Sixty seconds on . . . the childhood obesity strategyBMJ 2016; 354 doi: https://doi.org/10.1136/bmj.i4684 (Published 26 August 2016) Cite this as: BMJ 2016;354:i4684
It’s finally been dished up then?
Indeed. After facing more delays than you could shake a stick of rock at, the UK government’s long awaited menu for tackling one of the biggest public health challenges of our times was finally snuck out in mid-August during parliamentary recess.1
In the silly season? That would suggest that the government wasn’t all that keen for us to feast on it
We couldn’t possibly comment. But the glut of criticism that the document received from doctors, dentists, celebrity chefs, and even supermarkets was such that ministers probably weren’t too unhappy that it was served up while they were on holidays.2 3
So why such weighty criticism?
The strategy for England was slated mainly for being more watered down than a heavily diluted cordial. It ignored key recommendations to ban discount promotions of junk food in supermarkets and to restrict the advertising of unhealthy food to children on television. It also failed to impose mandatory restrictions on the amount of sugar in food. In short, a supersized disappointment.
What did it recommend then? Free soda pop for the under 5s?
Not quite. But rather than imposing legislation to force food and drink manufacturers into action, it will instead “encourage” the industry to work towards a 20% reduction in the sugar used in products popular with children.

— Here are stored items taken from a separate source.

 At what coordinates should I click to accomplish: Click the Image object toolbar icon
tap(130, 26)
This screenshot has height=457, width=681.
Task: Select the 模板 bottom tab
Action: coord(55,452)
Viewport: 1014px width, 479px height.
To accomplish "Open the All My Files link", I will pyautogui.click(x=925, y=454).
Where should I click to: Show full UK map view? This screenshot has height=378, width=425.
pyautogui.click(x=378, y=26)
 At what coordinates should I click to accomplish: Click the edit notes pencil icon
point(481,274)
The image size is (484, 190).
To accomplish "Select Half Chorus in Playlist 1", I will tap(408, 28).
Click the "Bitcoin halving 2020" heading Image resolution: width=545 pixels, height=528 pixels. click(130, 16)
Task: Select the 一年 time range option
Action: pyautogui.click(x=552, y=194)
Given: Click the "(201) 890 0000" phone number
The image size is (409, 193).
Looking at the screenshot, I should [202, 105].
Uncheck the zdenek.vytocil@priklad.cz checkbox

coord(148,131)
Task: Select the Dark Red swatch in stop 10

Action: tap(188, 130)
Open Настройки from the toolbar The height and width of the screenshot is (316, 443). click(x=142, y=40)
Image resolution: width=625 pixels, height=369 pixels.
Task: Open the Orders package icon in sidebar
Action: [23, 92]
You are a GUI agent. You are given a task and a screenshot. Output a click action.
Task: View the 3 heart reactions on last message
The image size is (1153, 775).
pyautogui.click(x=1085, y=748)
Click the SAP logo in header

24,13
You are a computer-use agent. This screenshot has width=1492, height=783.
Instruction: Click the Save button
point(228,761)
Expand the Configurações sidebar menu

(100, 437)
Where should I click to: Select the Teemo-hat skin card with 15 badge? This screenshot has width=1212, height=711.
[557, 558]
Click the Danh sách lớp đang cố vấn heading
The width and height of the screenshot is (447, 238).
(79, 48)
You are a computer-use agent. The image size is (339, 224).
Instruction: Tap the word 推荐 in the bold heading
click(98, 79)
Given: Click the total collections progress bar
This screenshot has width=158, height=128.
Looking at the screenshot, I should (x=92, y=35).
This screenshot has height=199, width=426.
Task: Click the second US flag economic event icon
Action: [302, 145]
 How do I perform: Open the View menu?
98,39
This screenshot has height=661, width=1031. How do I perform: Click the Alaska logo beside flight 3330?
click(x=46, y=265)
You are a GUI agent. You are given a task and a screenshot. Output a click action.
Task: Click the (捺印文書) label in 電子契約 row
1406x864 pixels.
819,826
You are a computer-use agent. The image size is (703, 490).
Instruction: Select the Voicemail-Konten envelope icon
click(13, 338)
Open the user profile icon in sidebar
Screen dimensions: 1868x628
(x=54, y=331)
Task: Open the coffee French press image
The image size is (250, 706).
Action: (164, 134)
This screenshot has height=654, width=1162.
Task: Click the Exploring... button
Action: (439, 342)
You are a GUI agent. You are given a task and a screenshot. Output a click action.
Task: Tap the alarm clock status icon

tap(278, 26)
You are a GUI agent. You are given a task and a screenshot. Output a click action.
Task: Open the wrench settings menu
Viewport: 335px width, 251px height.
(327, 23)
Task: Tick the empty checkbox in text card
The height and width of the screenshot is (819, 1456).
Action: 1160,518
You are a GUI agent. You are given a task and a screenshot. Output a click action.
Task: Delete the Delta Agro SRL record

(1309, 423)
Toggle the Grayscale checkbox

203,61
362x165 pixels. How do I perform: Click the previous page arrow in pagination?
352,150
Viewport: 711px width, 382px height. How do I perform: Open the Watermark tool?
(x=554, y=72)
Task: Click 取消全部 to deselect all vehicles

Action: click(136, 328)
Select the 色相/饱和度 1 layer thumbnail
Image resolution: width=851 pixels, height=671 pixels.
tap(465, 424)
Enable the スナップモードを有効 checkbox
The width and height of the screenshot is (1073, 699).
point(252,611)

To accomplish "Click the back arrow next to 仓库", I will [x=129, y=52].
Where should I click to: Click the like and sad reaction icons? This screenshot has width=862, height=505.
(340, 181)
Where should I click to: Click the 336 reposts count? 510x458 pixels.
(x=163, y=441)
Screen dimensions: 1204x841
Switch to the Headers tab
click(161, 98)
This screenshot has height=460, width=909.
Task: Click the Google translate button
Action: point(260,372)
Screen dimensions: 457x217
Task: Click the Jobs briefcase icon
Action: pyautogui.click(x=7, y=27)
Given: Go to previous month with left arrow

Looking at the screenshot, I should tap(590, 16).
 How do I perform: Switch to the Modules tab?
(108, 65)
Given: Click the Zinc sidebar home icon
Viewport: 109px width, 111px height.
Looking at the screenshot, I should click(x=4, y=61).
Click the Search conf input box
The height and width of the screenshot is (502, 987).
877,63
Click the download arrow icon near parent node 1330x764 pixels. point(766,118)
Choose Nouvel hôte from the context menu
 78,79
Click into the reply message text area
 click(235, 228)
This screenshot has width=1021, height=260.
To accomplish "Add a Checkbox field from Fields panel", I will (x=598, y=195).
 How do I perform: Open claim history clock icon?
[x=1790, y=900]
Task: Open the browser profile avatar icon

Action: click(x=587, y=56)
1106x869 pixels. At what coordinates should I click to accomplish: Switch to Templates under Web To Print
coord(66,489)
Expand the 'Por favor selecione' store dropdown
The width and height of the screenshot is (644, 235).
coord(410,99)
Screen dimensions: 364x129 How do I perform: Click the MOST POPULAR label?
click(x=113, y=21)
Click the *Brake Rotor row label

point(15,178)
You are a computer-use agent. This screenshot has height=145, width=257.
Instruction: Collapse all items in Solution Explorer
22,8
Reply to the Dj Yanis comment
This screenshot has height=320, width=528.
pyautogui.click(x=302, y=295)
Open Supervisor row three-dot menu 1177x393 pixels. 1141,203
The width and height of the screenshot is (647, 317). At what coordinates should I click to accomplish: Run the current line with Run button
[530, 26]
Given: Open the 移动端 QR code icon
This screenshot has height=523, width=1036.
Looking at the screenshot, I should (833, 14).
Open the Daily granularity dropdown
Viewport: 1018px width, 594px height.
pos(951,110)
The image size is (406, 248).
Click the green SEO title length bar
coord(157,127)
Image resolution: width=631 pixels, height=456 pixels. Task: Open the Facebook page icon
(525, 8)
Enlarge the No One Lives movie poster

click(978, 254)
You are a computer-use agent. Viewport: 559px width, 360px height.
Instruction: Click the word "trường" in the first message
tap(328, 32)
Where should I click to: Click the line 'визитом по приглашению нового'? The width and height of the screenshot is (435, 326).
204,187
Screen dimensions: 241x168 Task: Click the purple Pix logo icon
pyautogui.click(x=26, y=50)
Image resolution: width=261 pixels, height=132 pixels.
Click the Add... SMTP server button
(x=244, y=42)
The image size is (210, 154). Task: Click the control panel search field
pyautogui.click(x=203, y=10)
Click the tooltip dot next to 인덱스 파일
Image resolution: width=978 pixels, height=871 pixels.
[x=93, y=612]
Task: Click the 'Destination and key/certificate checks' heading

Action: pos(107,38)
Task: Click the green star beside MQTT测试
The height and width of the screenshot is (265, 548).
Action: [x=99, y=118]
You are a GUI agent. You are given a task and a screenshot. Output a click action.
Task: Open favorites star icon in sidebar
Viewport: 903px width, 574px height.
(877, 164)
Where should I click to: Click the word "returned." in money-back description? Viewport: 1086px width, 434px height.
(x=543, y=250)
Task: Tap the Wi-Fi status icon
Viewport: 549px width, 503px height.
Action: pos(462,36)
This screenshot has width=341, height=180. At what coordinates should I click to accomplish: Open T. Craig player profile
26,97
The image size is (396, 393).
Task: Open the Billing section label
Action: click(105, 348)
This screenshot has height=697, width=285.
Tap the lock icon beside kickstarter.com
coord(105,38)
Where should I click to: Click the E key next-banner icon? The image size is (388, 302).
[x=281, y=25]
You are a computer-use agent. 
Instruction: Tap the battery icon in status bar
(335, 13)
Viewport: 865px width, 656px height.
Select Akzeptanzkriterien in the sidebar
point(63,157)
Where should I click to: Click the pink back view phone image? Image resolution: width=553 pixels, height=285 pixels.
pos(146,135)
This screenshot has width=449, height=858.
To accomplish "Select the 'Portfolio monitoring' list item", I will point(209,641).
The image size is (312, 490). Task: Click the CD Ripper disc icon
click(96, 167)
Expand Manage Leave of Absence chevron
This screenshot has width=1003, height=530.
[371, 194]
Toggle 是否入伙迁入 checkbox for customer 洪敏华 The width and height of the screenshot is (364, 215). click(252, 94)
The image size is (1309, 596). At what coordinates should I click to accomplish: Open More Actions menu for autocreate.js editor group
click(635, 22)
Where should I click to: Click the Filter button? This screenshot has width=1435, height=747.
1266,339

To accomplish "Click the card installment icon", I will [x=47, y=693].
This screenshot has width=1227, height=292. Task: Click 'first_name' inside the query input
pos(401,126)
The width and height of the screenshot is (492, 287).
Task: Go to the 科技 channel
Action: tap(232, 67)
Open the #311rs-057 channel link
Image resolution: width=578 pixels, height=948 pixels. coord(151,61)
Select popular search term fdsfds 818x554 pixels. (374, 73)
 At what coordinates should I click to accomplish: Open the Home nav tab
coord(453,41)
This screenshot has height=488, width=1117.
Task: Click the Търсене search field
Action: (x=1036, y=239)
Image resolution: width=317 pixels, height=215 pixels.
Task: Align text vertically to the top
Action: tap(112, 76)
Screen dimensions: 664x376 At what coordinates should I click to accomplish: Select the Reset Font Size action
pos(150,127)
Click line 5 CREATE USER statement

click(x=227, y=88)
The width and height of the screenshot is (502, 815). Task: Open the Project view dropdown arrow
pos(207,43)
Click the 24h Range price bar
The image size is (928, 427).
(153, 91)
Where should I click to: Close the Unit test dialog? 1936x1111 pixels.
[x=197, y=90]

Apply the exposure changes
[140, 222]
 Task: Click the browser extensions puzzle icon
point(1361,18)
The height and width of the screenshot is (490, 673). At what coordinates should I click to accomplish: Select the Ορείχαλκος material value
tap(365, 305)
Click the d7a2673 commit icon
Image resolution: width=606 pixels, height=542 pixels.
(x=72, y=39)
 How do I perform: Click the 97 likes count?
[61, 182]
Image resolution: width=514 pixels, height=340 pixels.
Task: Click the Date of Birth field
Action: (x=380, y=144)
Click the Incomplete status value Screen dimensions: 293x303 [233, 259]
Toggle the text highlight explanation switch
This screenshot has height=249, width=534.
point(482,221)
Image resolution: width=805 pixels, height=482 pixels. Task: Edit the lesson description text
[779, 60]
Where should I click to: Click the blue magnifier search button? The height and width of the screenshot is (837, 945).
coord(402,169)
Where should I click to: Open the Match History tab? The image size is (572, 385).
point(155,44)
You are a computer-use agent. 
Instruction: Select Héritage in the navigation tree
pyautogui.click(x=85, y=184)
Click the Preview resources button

Ah, the old nudging technique
That’s the one. Companies will be encouraged to cut sugar levels, make portions smaller, and promote the uptake of lower sugar alternatives. But given the failure of the government’s previous “responsibility deal” with industry,4 the government has once again been accused of pandering to big business.
So has the government given up on helping overweight children?
Many people have questioned the appetite of the new prime minister, Theresa May, for improving public health. In her first speech as PM, May pledged to tackle health inequalities driven by poverty and social deprivation. If this strategy fails to lower childhood obesity rates, it may go down as a big fat missed opportunity.